Exercise prompt:
Rewrite the stretch from "Okay... So he" through "been the 'sentence'." in the opinion piece below, changing "Quran" to "Koran".

Source document:
It is not Islam - It's Religion

This is a response to "'Flaming' of Islam has to be stopped" published in the Review and Forum section of The Straits Times, 6 April 2011.

An American pastor branded a cultist by estranged followers eventually made good on his threat to burn the Quran. He can now rouse his dwindling flock by saying President Barack Obama, the Defence Secretary and the general conducting the Afghanistan campaign could not stop him from dramatising his beliefs.

Okay... So he "won" some boasting rights in some people's perspective. Uh huh.

Which were, what? Of the wanton killings by Muslim rioters that his act caused in Afghanistan the past week, pastor Terry Jones disputes that he has blood on his hands. His next act, he suggests, is to place Prophet Muhammad 'on trial', just as he had the Quran. Its burning had been the 'sentence'.

Bloody fucking nonsense.

"Wanton killings by Muslim rioters that his act caused"? It might as well have read "Failures in School Examinations caused by Science."

This statement brazenly ignores the autonomy of the Muslims involved in the riotings and killings. If I killed a murderer's mother as revenge for the murderer's killing of my mother, would I somehow be relieved of my responsibilities because my actions were a reaction to offences against  me? I say not.

There is nothing theatrical about random acts of provocation. They are downright dangerous, abetted in some cases by permissive laws. A case could be made out that there are degrees of madness or delusion which afflict leaders of cults. But how to define depravity within an American constitutional context of free speech guarantees? Bringing decorum to the religious sphere has to start in America because intolerance tends to find fertile soil in its interior communities.

I honestly don't believe that Free Speech itself is the issue here. It is not the root of the problem at hand. Again, blaming Free Speech for permitting religiously motivated hateful speech is like blaming cars for people speeding in them.

Supplied records:
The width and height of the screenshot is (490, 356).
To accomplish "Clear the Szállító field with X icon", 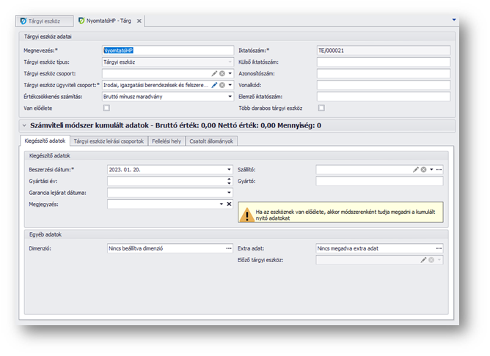I will (x=423, y=169).
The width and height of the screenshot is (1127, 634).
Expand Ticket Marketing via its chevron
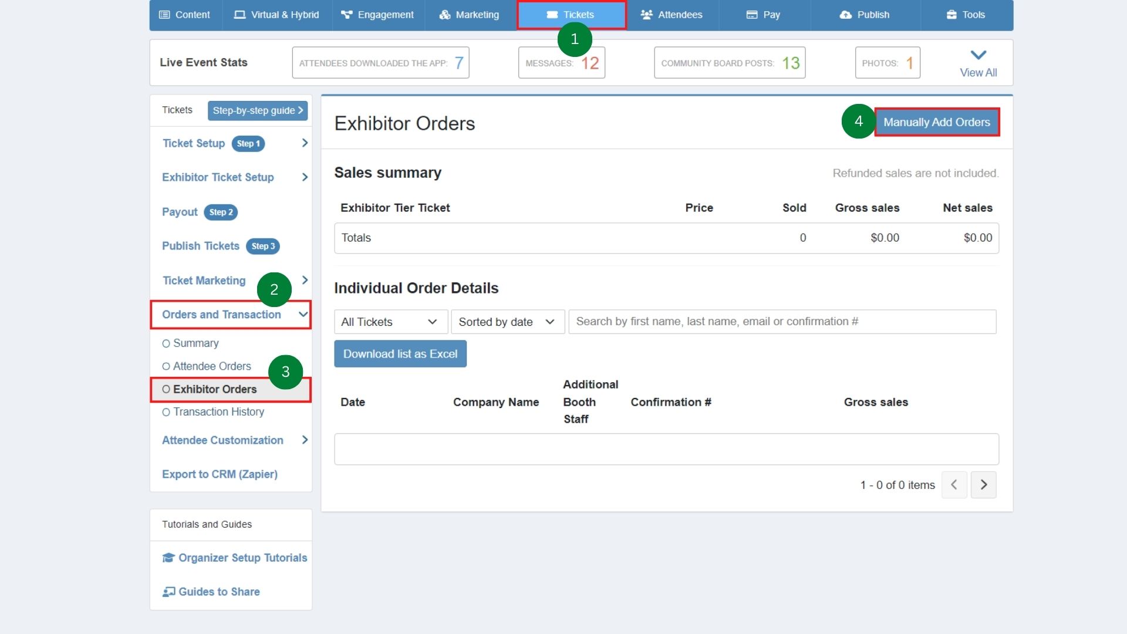(x=305, y=281)
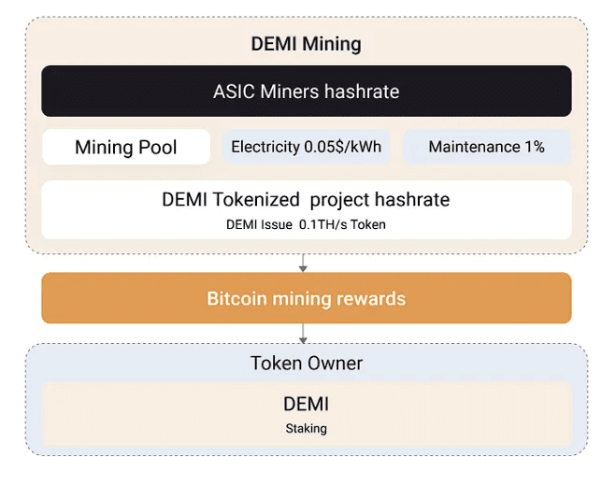
Task: Click the 0.1TH/s value in the issue line
Action: click(x=322, y=224)
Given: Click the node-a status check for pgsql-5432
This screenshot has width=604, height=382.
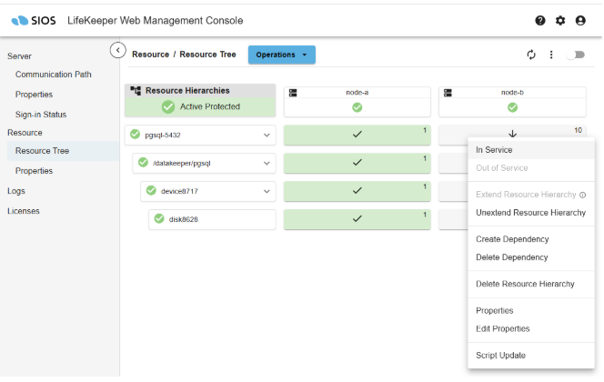Looking at the screenshot, I should coord(357,136).
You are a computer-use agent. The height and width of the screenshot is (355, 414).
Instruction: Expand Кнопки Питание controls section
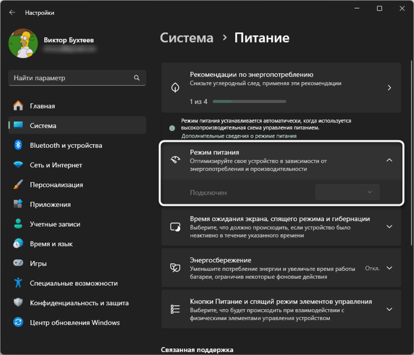(389, 309)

Reply:
Okay... So he "won" some boasting rights in some people's perspective. Uh huh.

Which were, what? Of the wanton killings by Muslim rioters that his act caused in Afghanistan the past week, pastor Terry Jones disputes that he has blood on his hands. His next act, he suggests, is to place Prophet Muhammad 'on trial', just as he had the Koran. Its burning had been the 'sentence'.